#### [ENTRIES SHOWN]

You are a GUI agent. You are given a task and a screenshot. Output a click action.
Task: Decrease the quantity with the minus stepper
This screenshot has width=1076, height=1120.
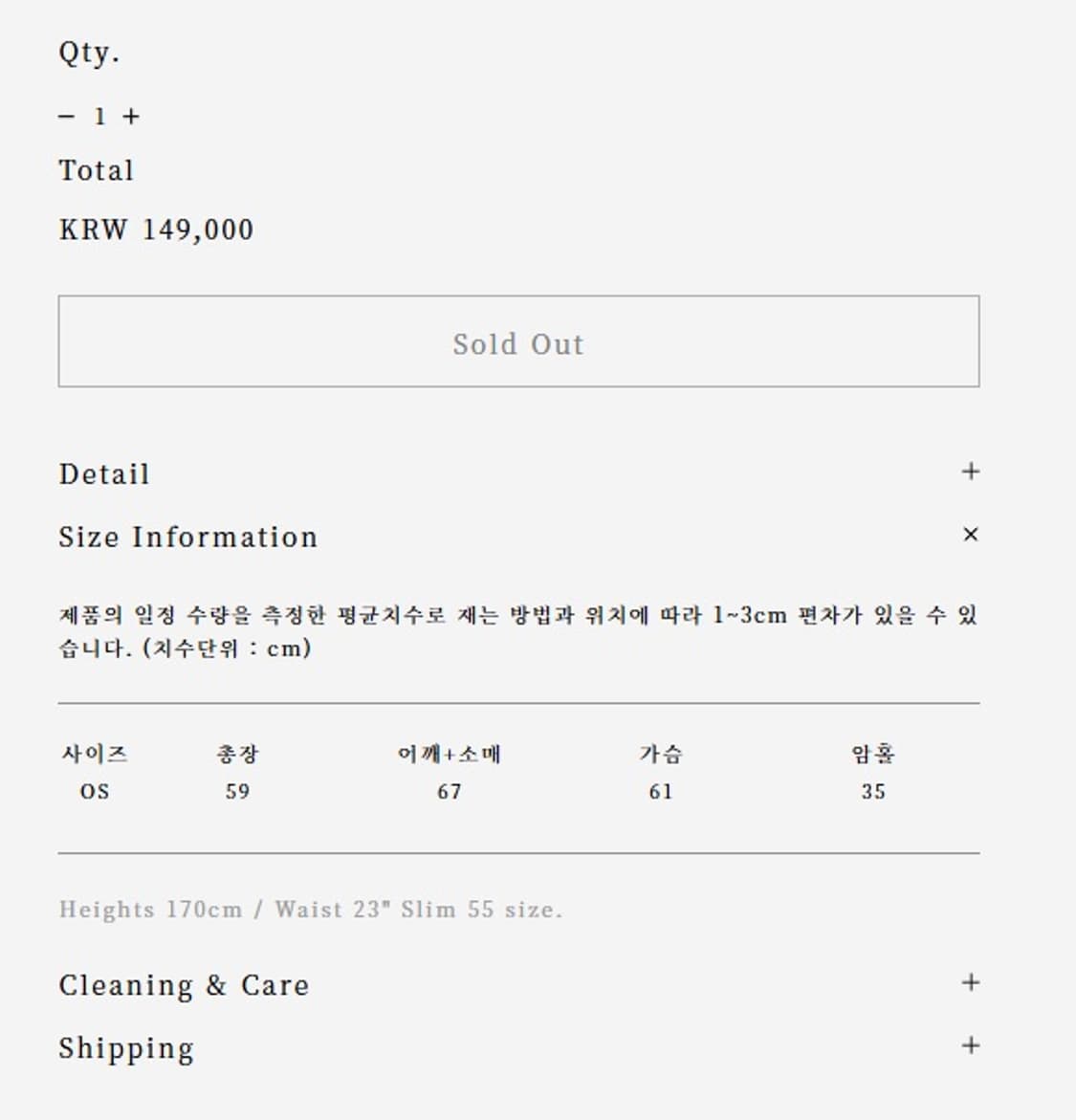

...

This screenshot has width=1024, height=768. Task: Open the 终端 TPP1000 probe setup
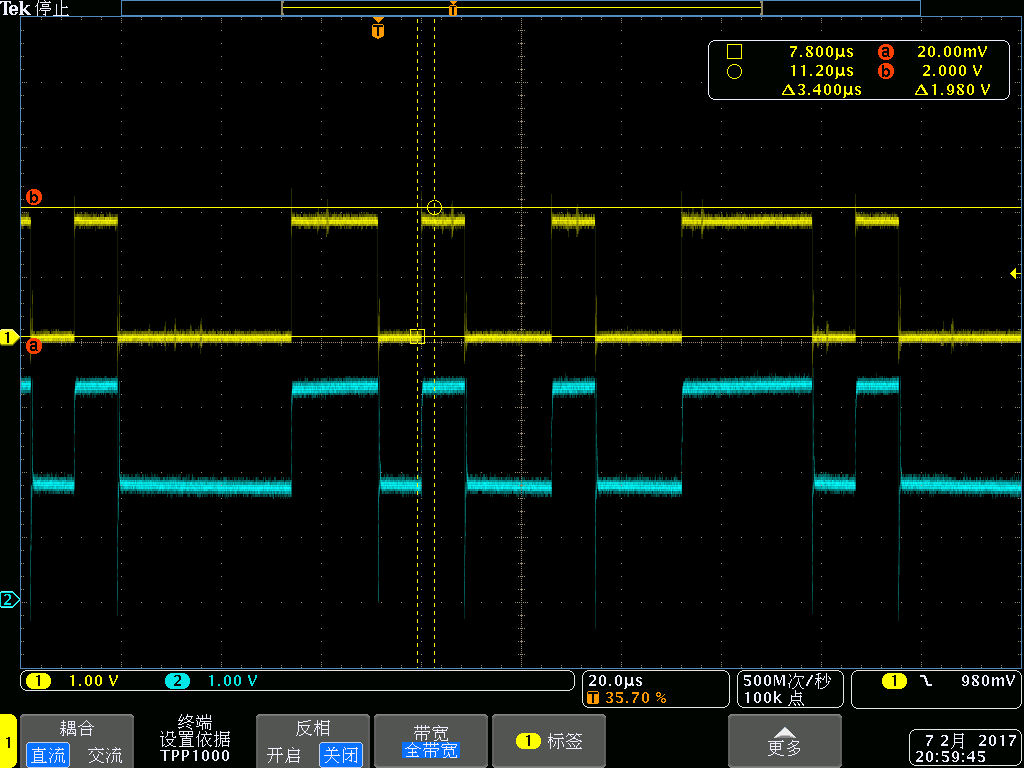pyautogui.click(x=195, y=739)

---

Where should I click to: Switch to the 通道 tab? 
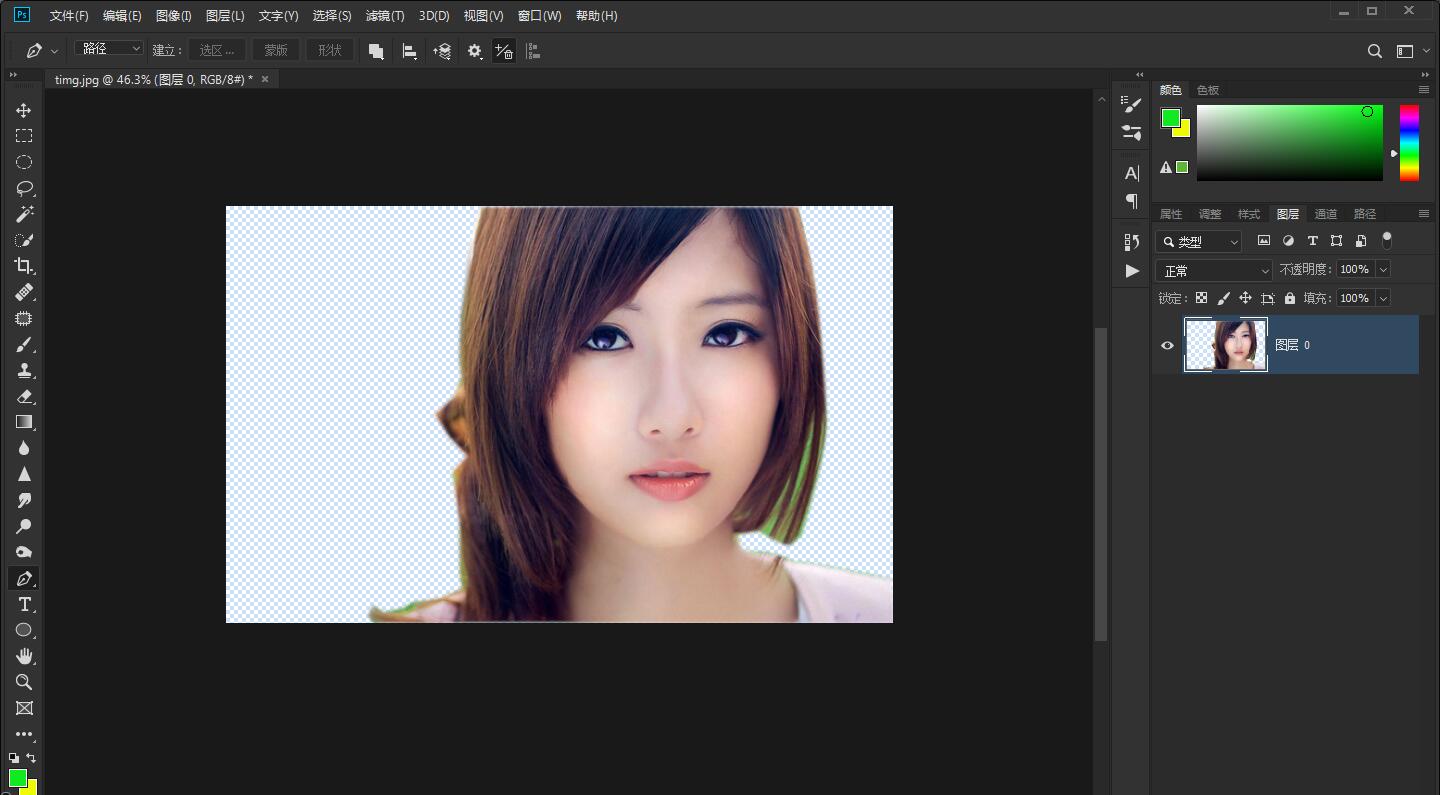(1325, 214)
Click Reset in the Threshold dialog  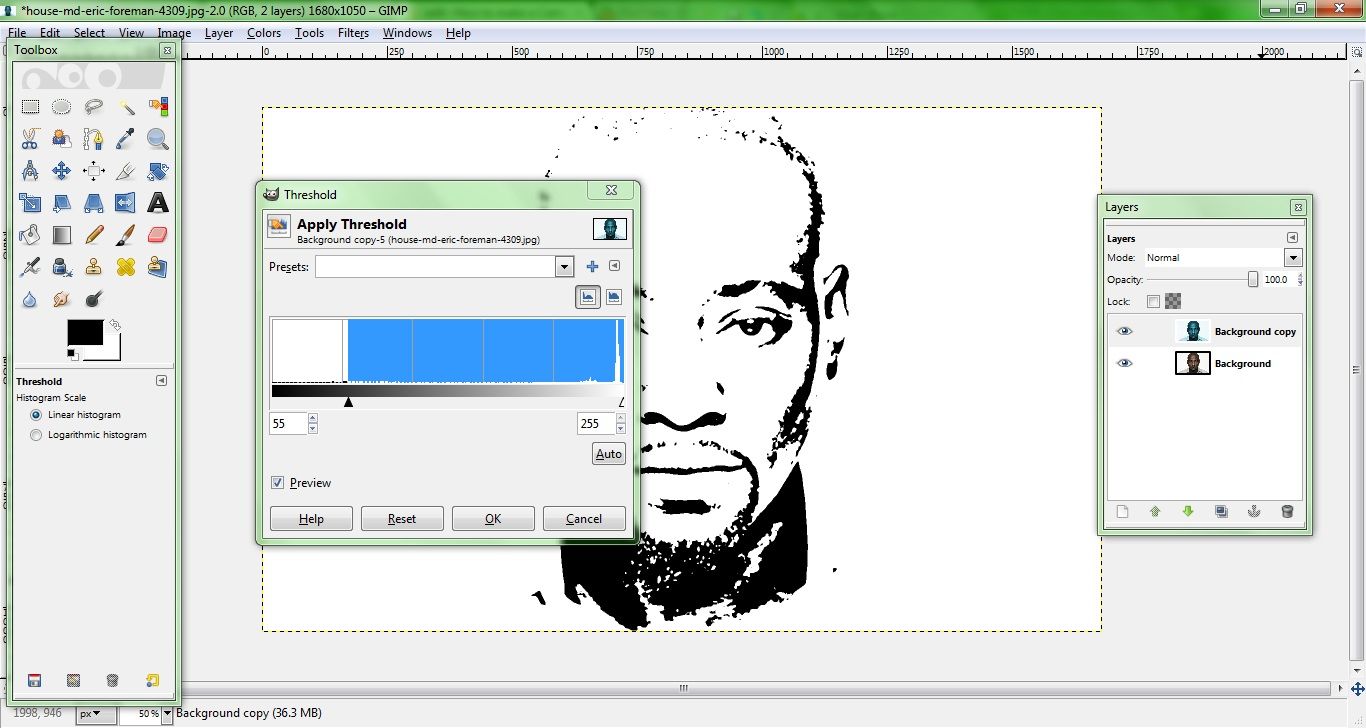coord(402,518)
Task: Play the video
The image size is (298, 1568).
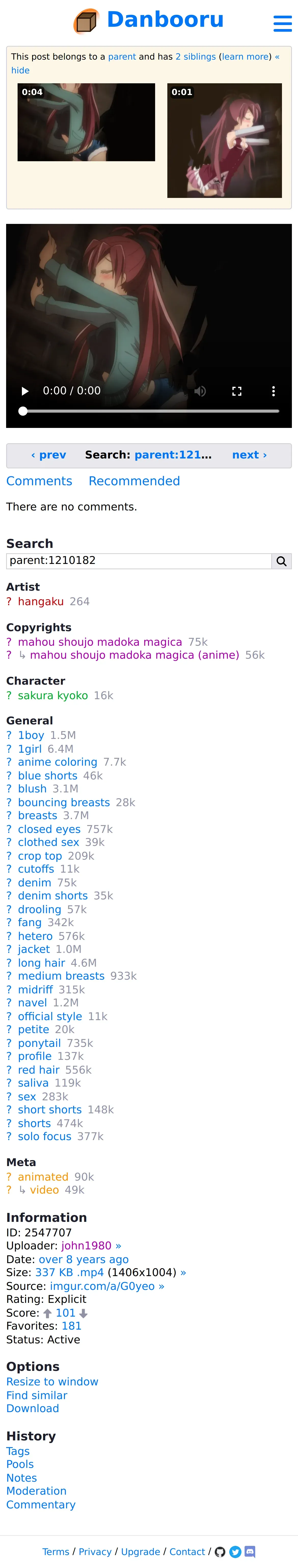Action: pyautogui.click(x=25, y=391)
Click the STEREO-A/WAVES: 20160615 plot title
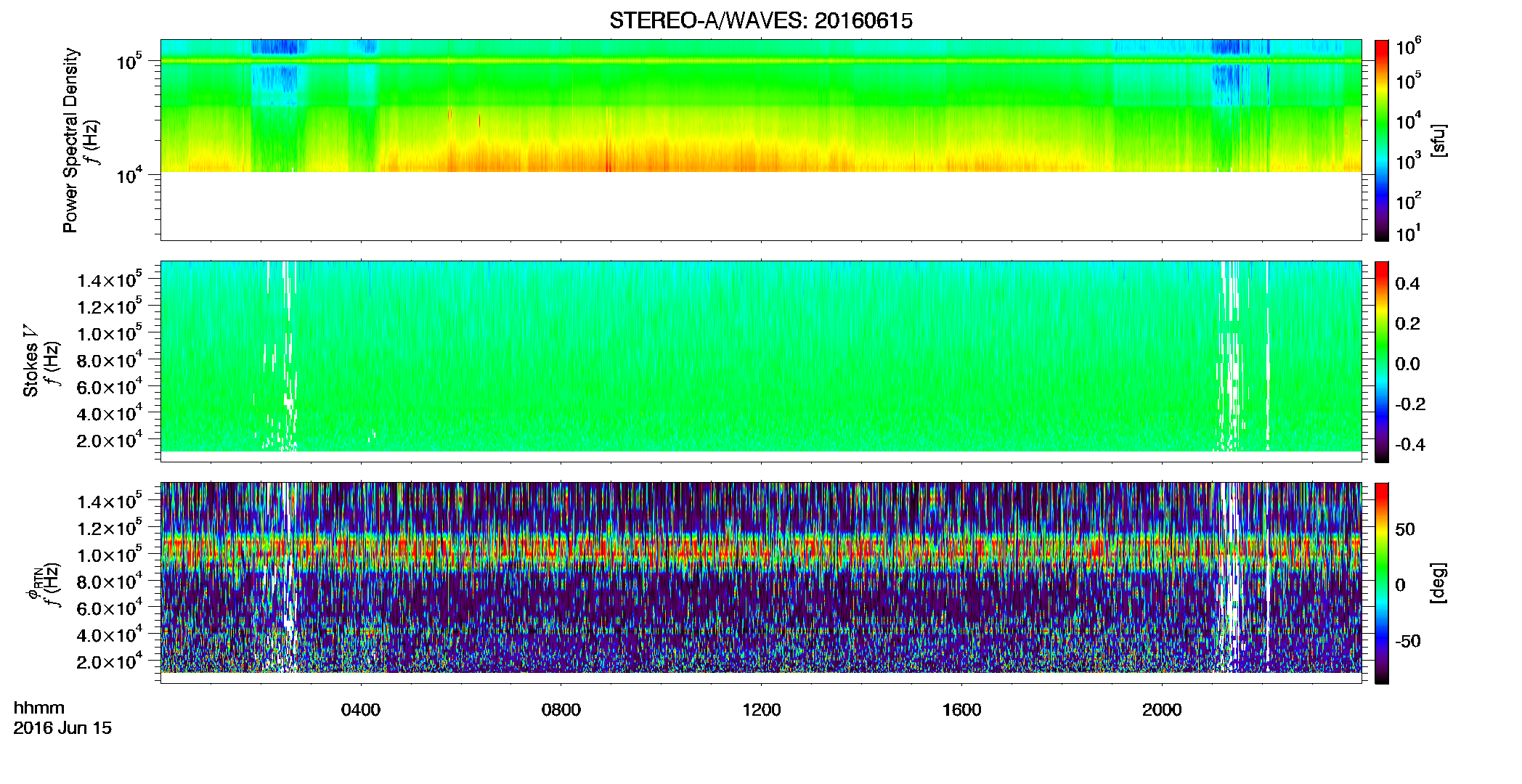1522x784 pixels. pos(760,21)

#### [INSTRUCTIONS TO FOLLOW]
With the line that has "You are a GUI" as the first and the line that has "This screenshot has width=1076, height=1120." as the last, repeat exactly that run of lines above and no more.

#### [RESULT FOR THIS TASK]
You are a GUI agent. You are given a task and a screenshot. Output a click action.
Task: Decrease the quantity with the minus stepper
This screenshot has width=1076, height=1120.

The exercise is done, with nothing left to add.